Hypericin and Pheophorbide a Mediated Photodynamic Therapy Fighting MRSA Wound Infections: A Translational Study from In Vitro to In Vivo

Abstract

High prevalence rates of methicillin-resistant Staphylococcus aureus (MRSA) and lack of effective antibacterial treatments urge discovery of alternative therapeutic modalities. The advent of antibacterial photodynamic therapy (aPDT) is a promising alternative, composing rapid, nonselective cell destruction without generating resistance. We used a panel of clinically relevant MRSA to evaluate hypericin (Hy) and pheophobide a (Pa)-mediated PDT with clinically approved methylene blue (MB). We translated the promising in vitro anti-MRSA activity of selected compounds to a full-thick MRSA wound infection model in mice (in vivo) and the interaction of aPDT innate immune system (cytotoxicity towards neutrophils). Hy-PDT consistently displayed lower minimum bactericidal concentration (MBC) values (0.625-10 µM) against ATCC RN4220/pUL5054 and a whole panel of community-associated (CA)-MRSA compared to Pa or MB. Interestingly, Pa-PDT and Hy-PDT topical application demonstrated encouraging in vivo anti-MRSA activity (>1 log₁₀ CFU reduction). Furthermore, histological analysis showed wound healing via re-epithelization was best in the Hy-PDT group. Importantly, the dark toxicity of Hy was significantly lower (p < 0.05) on neutrophils compared to Pa or MB. Overall, Hy-mediated PDT is a promising alternative to treat MRSA wound infections, and further rigorous mechanistic studies are warranted.
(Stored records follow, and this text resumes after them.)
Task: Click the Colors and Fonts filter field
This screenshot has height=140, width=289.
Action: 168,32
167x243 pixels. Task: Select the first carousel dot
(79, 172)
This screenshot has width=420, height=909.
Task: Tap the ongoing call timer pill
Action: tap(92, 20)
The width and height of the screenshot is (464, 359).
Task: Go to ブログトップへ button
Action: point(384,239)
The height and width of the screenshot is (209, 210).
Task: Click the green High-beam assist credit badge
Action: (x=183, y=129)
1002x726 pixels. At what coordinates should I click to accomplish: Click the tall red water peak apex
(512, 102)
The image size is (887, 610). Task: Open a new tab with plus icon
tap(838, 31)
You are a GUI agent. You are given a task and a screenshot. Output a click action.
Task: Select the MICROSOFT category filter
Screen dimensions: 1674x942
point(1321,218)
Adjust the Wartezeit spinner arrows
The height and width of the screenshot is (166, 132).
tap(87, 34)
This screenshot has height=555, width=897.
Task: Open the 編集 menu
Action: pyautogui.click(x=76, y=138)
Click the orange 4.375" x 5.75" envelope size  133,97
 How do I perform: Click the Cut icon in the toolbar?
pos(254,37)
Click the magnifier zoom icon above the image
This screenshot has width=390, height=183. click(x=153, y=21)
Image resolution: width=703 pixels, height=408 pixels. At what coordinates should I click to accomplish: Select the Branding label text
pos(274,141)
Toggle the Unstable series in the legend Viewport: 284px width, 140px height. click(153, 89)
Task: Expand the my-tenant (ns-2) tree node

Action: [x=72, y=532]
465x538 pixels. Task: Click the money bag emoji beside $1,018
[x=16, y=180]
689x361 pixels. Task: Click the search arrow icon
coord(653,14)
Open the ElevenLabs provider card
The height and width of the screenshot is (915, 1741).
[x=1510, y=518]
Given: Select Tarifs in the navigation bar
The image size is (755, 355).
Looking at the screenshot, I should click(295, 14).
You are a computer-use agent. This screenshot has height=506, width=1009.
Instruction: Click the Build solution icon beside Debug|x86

Keywords: hypericin; methicillin-resistant Staphylococcus aureus; photodynamic therapy; wound infection model.

Figure 1

Chemical structures of 3 PSs used in the current investigation.

Figure 2

Timeline for the intravenous treatment.

Figure 3

Timeline for the topical treatment.

Figure 4

Bacterial load of wounds in different groups of mice after intravenous injection treatment with or without PDT. (A) Pa and Hy 2.5 mg/kg, irradiation for 30 s for PDT groups; (B) Pa and Hy 2.5 mg/kg, irradiation for 10 min for PDT groups. Data are mean ± SEM (n = 5).

Figure 5

Wound areas in different groups of mice after intravenous injection treatment with or without PDT. (A) Pa and Hy 2.5 mg/kg irradiation for 30 s for PDT groups; (B) Pa and Hy 2.5 mg/kg, irradiation for 10 min for PDT groups. Data are mean ± SEM (n = 5).

Figure 6

Body weight of different groups of mice after intravenous injection treatment with or without PDT. (A) Pa and Hy 2.5 mg/kg, irradiation for30 s for PDT groups; (B) Pa and Hy 2.5 mg/kg, irradiation for 10 min for PDT groups. Data are mean ± SEM (n=5).

Figure 7

Bacterial load of wounds in different groups of mice after topical treatment with or without PDT. Data are mean ± SEM (n = 6–10).* p < 0.05 and *** p < 0.001 indicated significant bacterial load difference between No treatment and treatment groups by Student’s t-test.

Figure 8

Wound areas of mice in different groups of mice after topical treatment with or without PDT. Data are mean ± SEM (n = 6–10).

Figure 9

Body weight of different groups of mice before and after treatment with or without PDT. Data are mean ± SEM (n = 6–10).

Figure 10

Representative wound section with haematoxylin and eosin stained and examined at ×100 magnification. Scale bar, 200 μm.

Figure 11

Cytotoxicity of Pa, MB and Hy, without light irradiation on human neutrophils isolated from buffy coat. Data are mean ± SEM (n = 3).

Figure 12

Cytotoxicity of Pa, MB and Hy, with light irradiation, on human neutrophils isolated from buffy coat with. Data are mean ± SEM (n = 3).